L’uomo si è sempre difeso sostenendo che fosse stata la moglie a darsi fuoco. «Dalla consulenza medico-legale è emerso che l’ustione più acuta si trovava sotto il mento della vittima, a dimostrazione che il fuoco aveva avuto origine “nella parte anteriore alta del volto», per poi propagarsi nelle altre aree del corpo. L’unico punto della cute di Safine risultato integro era quello dei solchi sottomammari e dei cavi ascellari, il che consente di affermare che la vittima al momento del fatto non aveva, con intento autolesionistico, proiettato il braccio in direzione della parte superiore del capo onde innescare ella stessa la fiamma» si legge in sentenza.

La dichiarazione

L'appartamento al settimo piano di una palazzina in via Tiboni, in città, era stato sottoposto a sequestro - Foto Marco Ortogni/Neg © www.giornaledibrescia.it
L'appartamento al settimo piano di una palazzina in via Tiboni, in città, era stato sottoposto a sequestro - Foto Marco Ortogni/Neg © www.giornaledibrescia.it

I giudici poi aggiungono: «Vi è poi un particolare che, anche ove considerato autonomamente, costituisce una vera e propria pietra tombale sulle sorti del processo. L’imputato ha infatti asserito che Mina, dopo essersi data fuoco, aveva appoggiato sopra la lavatrice, “a nemmeno un metro di distanza”, l’accendino con cui aveva innescato la fiamma. A suo dire, tuttavia, non si trattava dell’accendigas di colore fucsia rinvenuto dagli inquirenti sull’elettrodomestico, bensì l’accendino di dimensioni ridotte tipo “Bic” che si trovava in una ciotola in prossimità dei fornelli della cucina a gas.

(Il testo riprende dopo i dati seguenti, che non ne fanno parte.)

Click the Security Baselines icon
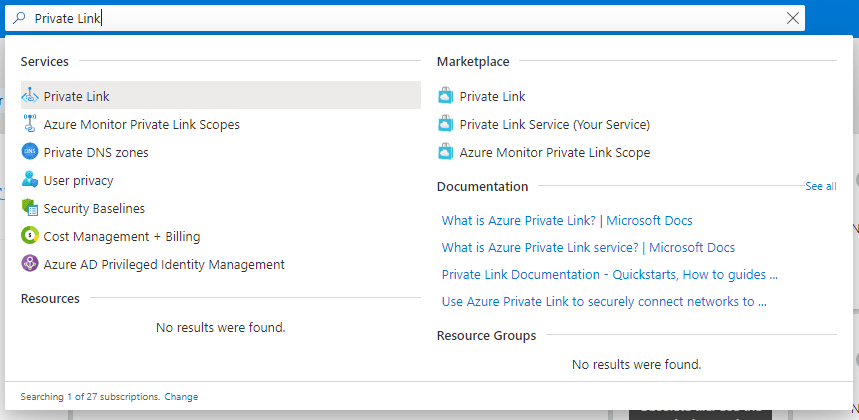This screenshot has width=859, height=420. point(30,208)

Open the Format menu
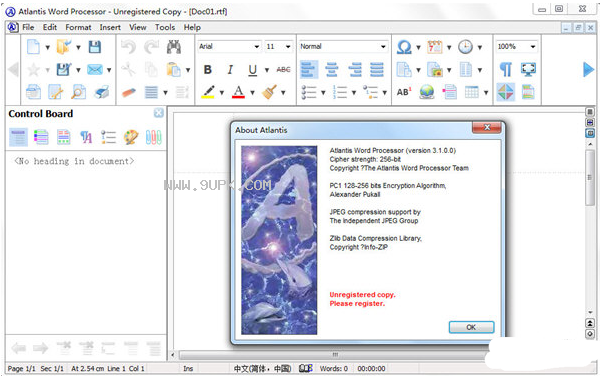coord(78,27)
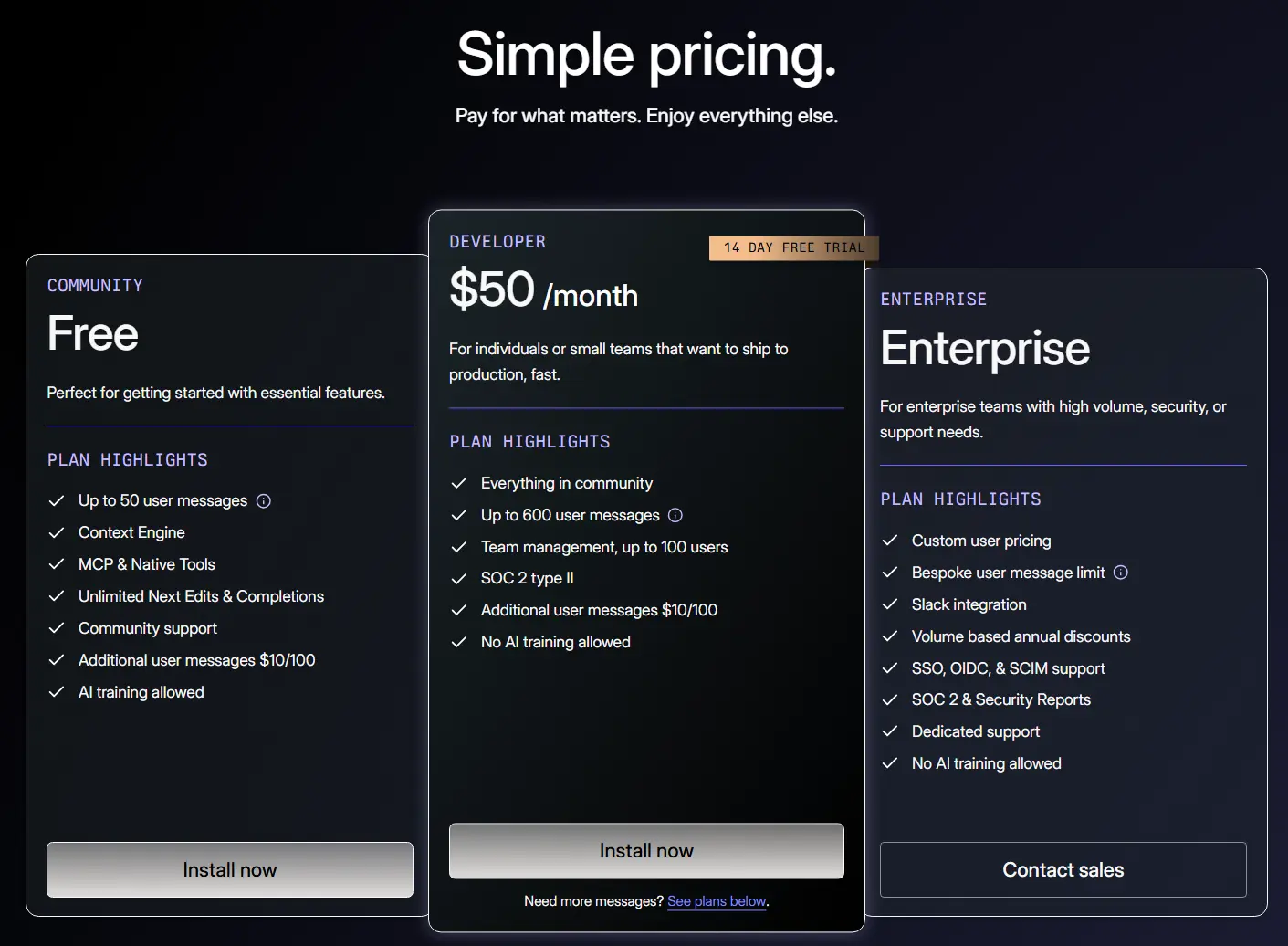Install the Community free plan

(230, 869)
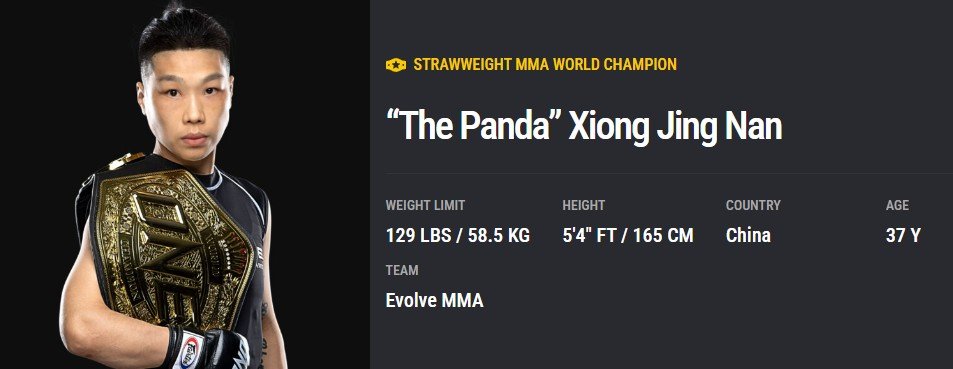Viewport: 953px width, 369px height.
Task: Click the athlete portrait photo
Action: tap(176, 184)
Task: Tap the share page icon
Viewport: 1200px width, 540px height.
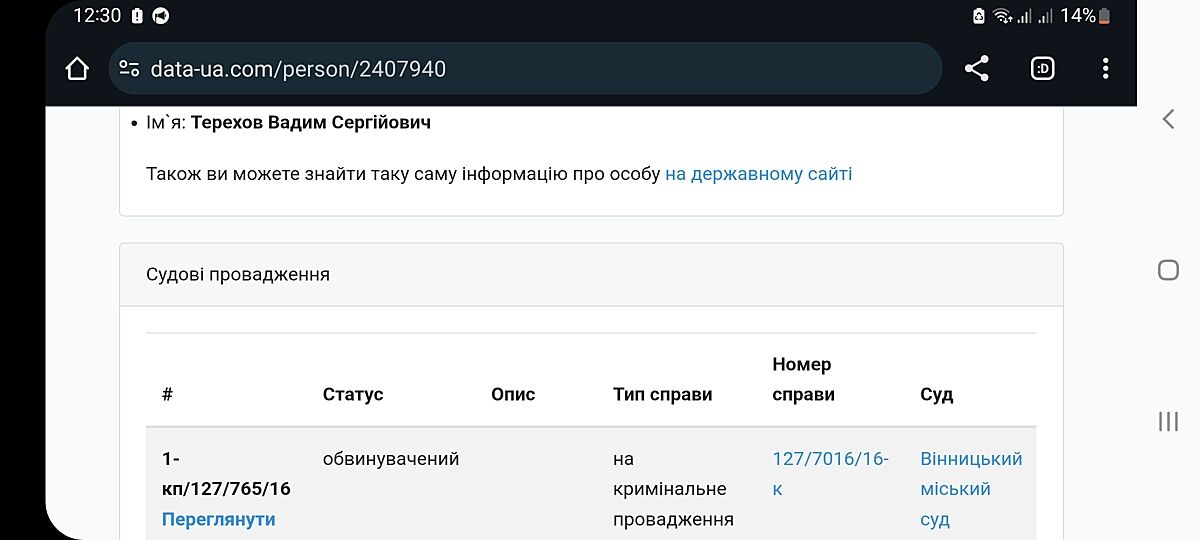Action: pos(976,68)
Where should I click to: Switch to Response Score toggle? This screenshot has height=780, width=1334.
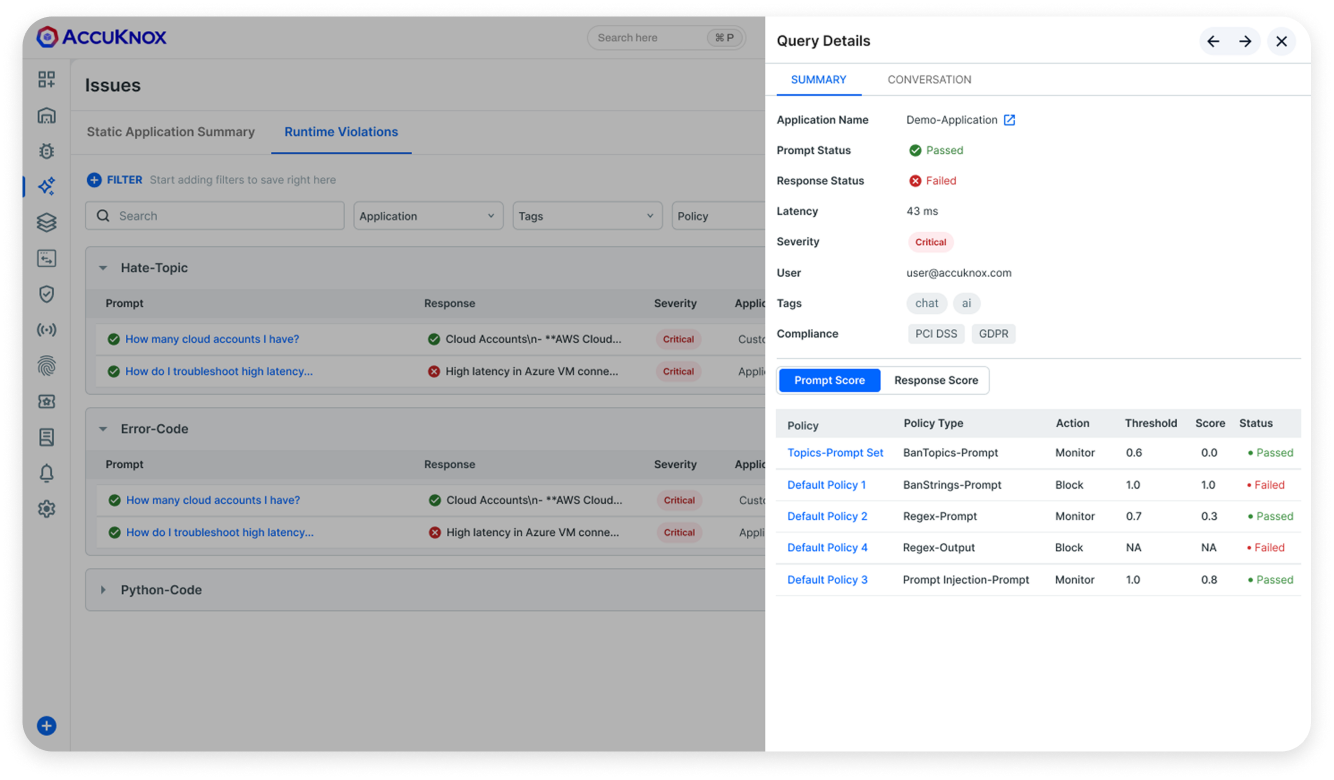935,380
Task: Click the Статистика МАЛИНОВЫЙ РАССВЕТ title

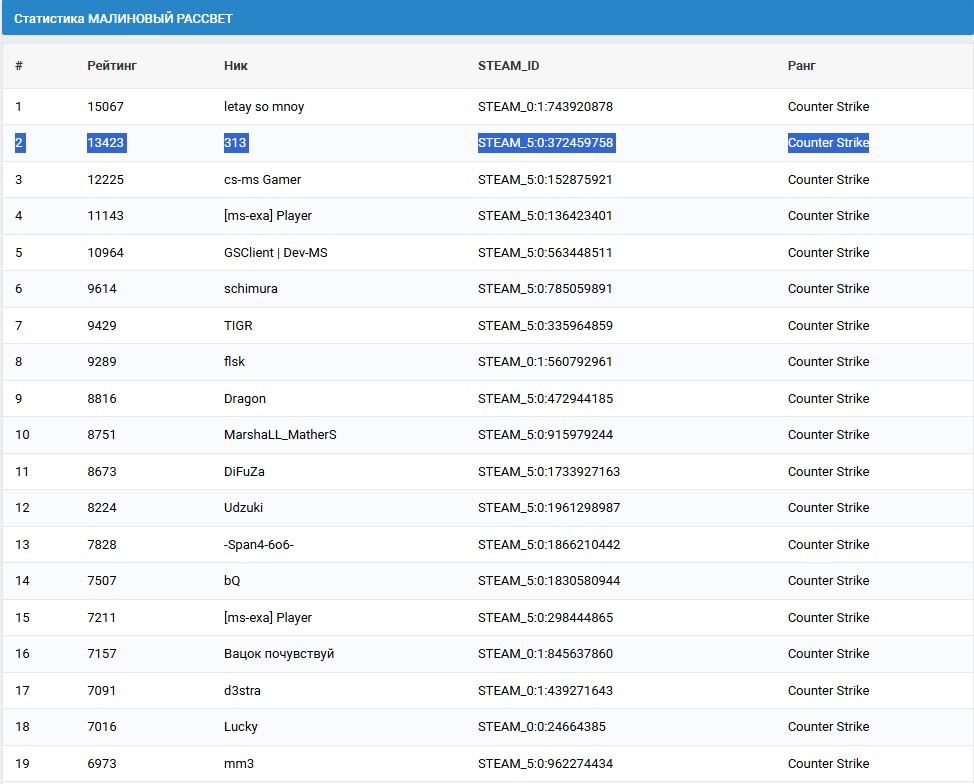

Si tratta di due strumenti differenti poiché il primo, diversamente dal secondo, permette all’agente di tenere a distanza la mano e il gas, impedendo in tal modo di ustionarsi durante l’accensione.

È evidente - prosegue la sentenza - che il Senbel, nel cercare di accreditare la tesi del gesto autolesionistico della moglie, abbia fatto riferimento allo strumento più funzionale allo scopo, ma a quel punto, non sapendo spiegare il perché sulla lavatrice fosse stato trovato l’accendigas fucsia, ha evocato l’eventualità di un inquinamento probatorio da parte di fantomatici soggetti, sollecitando la Corte a disporre indagini sul punto».